Excerpted passage -
+ + + + +
The samples of rock material representing Rotliegend sandstone from the Poznan Trough, Poland (a tight-type formation) were used for tests. The analyzed cores represent aeolian sandstones originating from a deposit situated in the top part of upper Rotliegend sediments belonging to a Permian–Mesozoic structural unit. Numerous natural fractures occur within Rotliegend rocks. The medium which saturates the sandstones is a nitrogen-rich natural gas with a methane content of approximately 75–80 vol.%, lacking gasoline, with a high carbon dioxide content and with no hydrogen sulphide.
The preparation of samples involved the cutting of cylindrical core plugs, 3.8 cm in diameter and approximately 2.5 cm high. Core plugs were dried at a temperature of 105 °C for 24 hours. After drying and cooling the cores, the gas permeability coefficient was determined for each of them using a DGP-100 apparatus, (EPS, UK), along with the effective porosity coefficient measured by means of an HGP-100 (EPS, UK) helium porosimeter. Measurements of the fracturing fluids rheological parameters were made using a pipe rheometer with a foam generator, and measurements of leakoff coefficients were made by means of combining a pipe rheometer with a leak-off chamber and an HPLC pump (Sykam, GE).
+ + + + +
Data provided -
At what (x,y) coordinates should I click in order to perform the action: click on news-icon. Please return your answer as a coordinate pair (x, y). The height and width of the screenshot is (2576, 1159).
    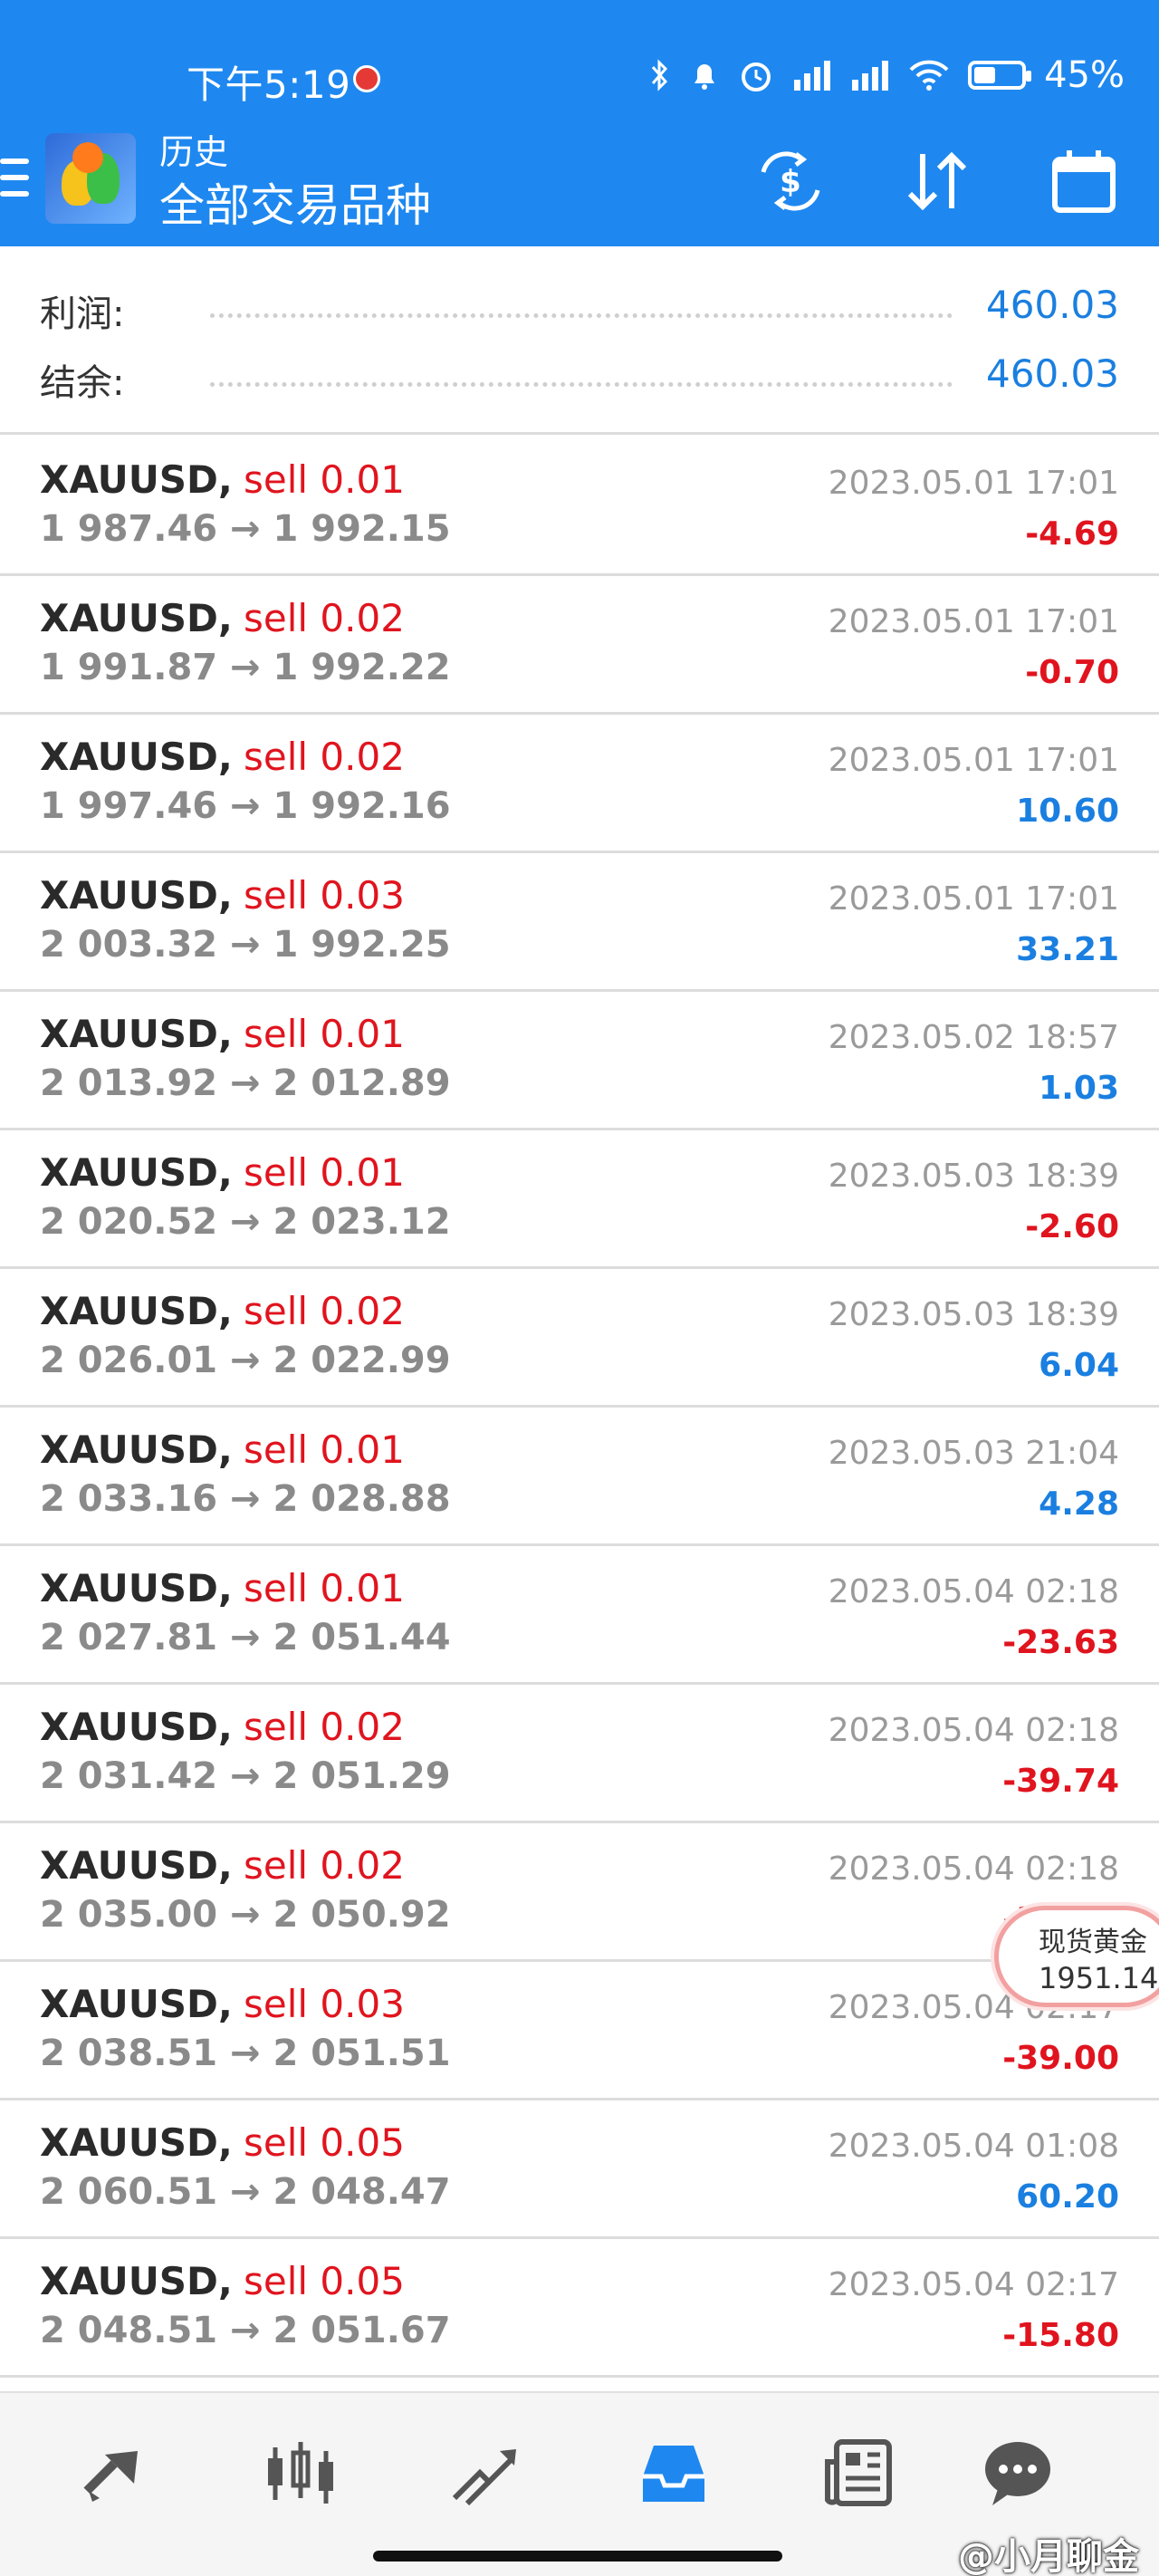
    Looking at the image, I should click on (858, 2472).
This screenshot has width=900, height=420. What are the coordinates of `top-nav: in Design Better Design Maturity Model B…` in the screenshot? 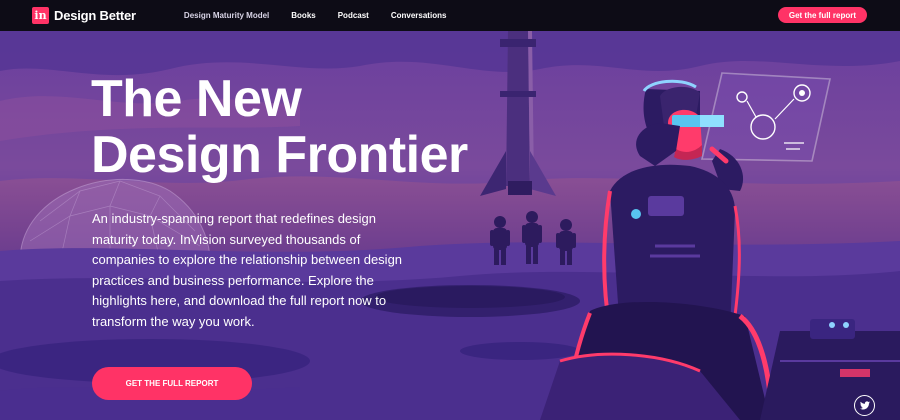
+ + + + +
Task statement - Using the passage on Rotliegend sandstone testing, explain in one to three sentences how the core plugs were prepared before their gas permeability and effective porosity were measured.

Exercise solution - The core plugs were cut into cylinders 3.8 cm in diameter and approximately 2.5 cm high. They were then dried at 105 °C for 24 hours and allowed to cool before gas permeability and effective porosity were measured.